Diplomacia
Os motivos que calaram o chanceler Carlos França sobre a PEC dos embaixadores
Por Malu Gaspar e Rafael Moraes Moura
Depois de uma manhã de embates no Senado sobre a proposta de emenda constitucional (PEC) que permite a parlamentares serem embaixadores do Brasil no exterior sem abrir mão do próprio mandato, a pergunta que não quer calar em Brasília é: por que o chanceler Carlos França até agora não se manifestou publicamente sobre o assunto?
Desde que a emenda assinada pelo senador Davi Alcolumbre (União Brasil - AP) começou a tramitar, em outubro passado, não se ouviu nenhuma palavra de França a respeito.
A postura do ministro das Relações Exteriores provoca estranhamento porque a emenda representa um duro golpe na histórica blindagem da carreira diplomática criada pela Constituição de 1988.
Diplomatas dos mais diversos setores e graus hierárquicos estão em polvorosa contra a medida, que foi discutida hoje na Comissão de Constituição e Justiça (CCJ) do Senado e deve ser votada na semana que vem.
Para eles, a emenda não apenas fere o princípio constitucional da separação de poderes, mas também pode provocar uma queda na eficiência e na qualidade do serviço diplomático e, por extensão, da nossa política externa. Na prática, abriria as portas do Itamaraty , que hoje é uma instituição de Estado, ao loteamento político.
Mas embora França não comente o assunto em público, no seu entorno ninguém tem dúvidas sobre os motivos que o calaram. O mais importante foi a pressão do grupo de Alcolumbre, que fez chegar ao ministro um recado bem claro: se fizer oposição aberta e pública ao projeto, terá problemas quando sair do Itamaraty e for tentar uma vaga em uma embaixada.
O chanceler já sinalizou a vários aliados no governo que gostaria de ser embaixador em Londres depois que este mandato presidencial terminar.
O segundo motivo é a orientação do próprio governo. O Palácio do Planalto é contra a PEC e já se manifestou a respeito em uma nota técnica, mas decidiu não entrar na disputa com Alcolumbre e o Centrão por causa da proposta e determinou a França que não crie marola.
Alcolumbre voltou cheio de poder da geladeira política em que estava, após a derrota na tentativa de impedir André Mendonça de ser aprovado para uma vaga no Supremo – e, agora, quer compensações.

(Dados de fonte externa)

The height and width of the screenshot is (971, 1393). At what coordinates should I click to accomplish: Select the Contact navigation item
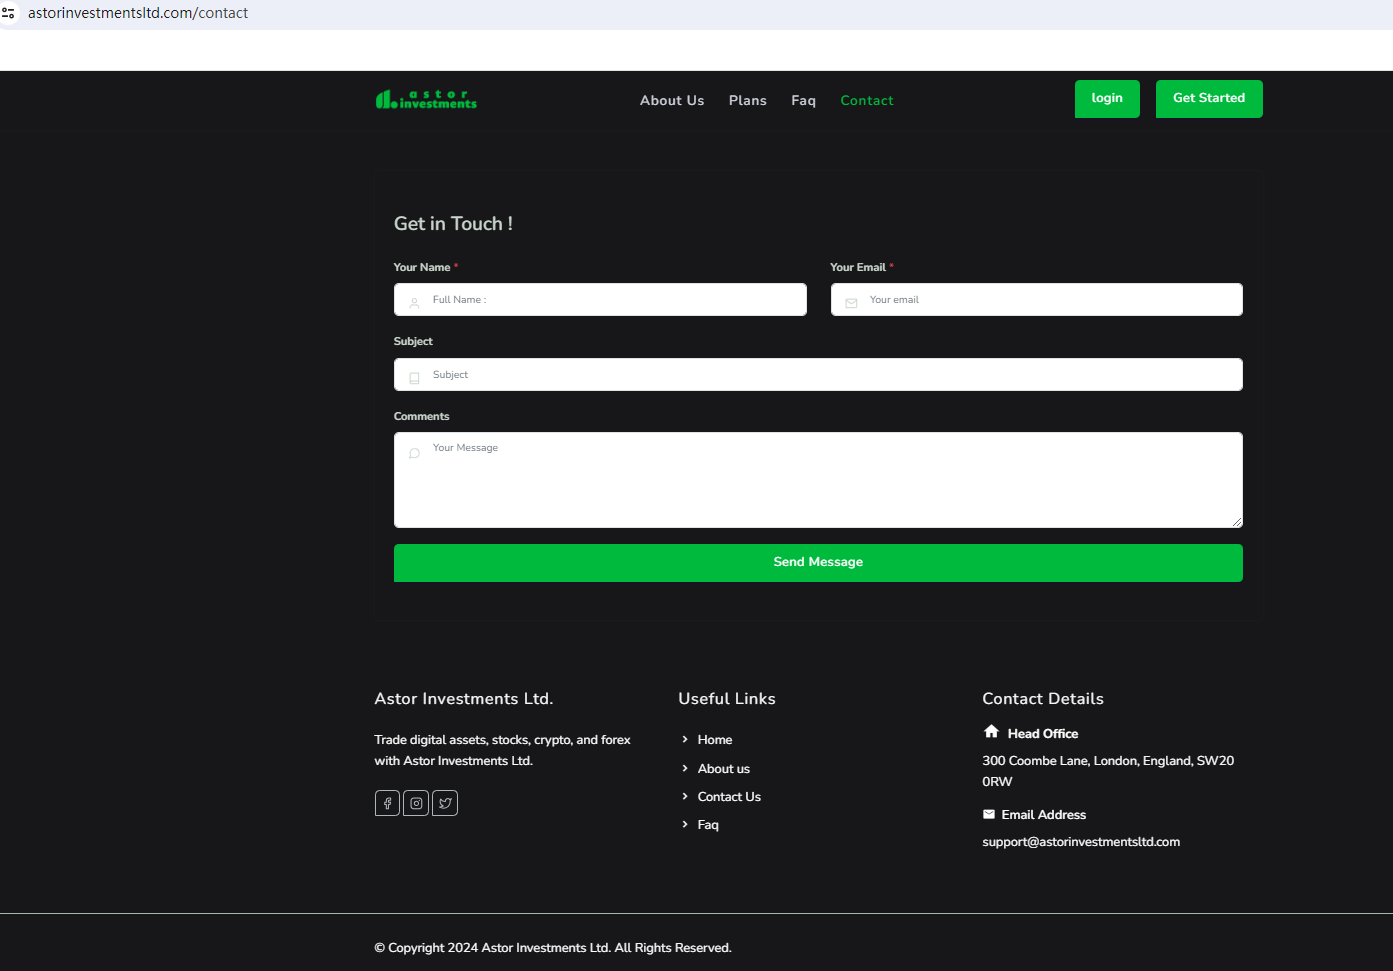866,100

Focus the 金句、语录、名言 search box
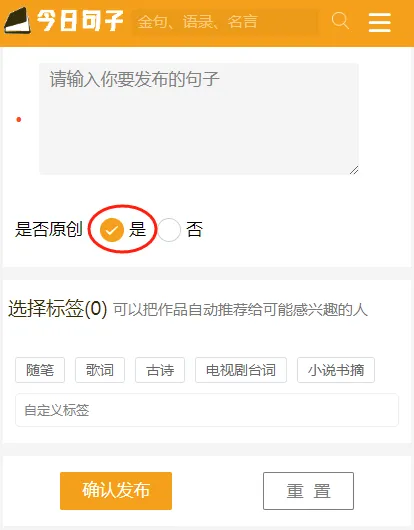click(x=225, y=22)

Ele pretende ser candidato à presidência do Senado em 2023 e quer usar a PEC dos Embaixadores como bandeira de campanha.
O silêncio do obediente ministro Carlos França impressionou até mesmo a relatora da PEC, Daniella Ribeiro (PSD-PB), que já deu seu parecer favorável.
Daniella disse que, até agora, só teve uma conversa de cerca de 5 minutos com o chanceler, no mês passado, em que ele quis saber mais detalhes da proposta – mas sem emitir juízo de valor ou apresentar qualquer argumento contra a iniciativa. Fez apenas perguntas genéricas.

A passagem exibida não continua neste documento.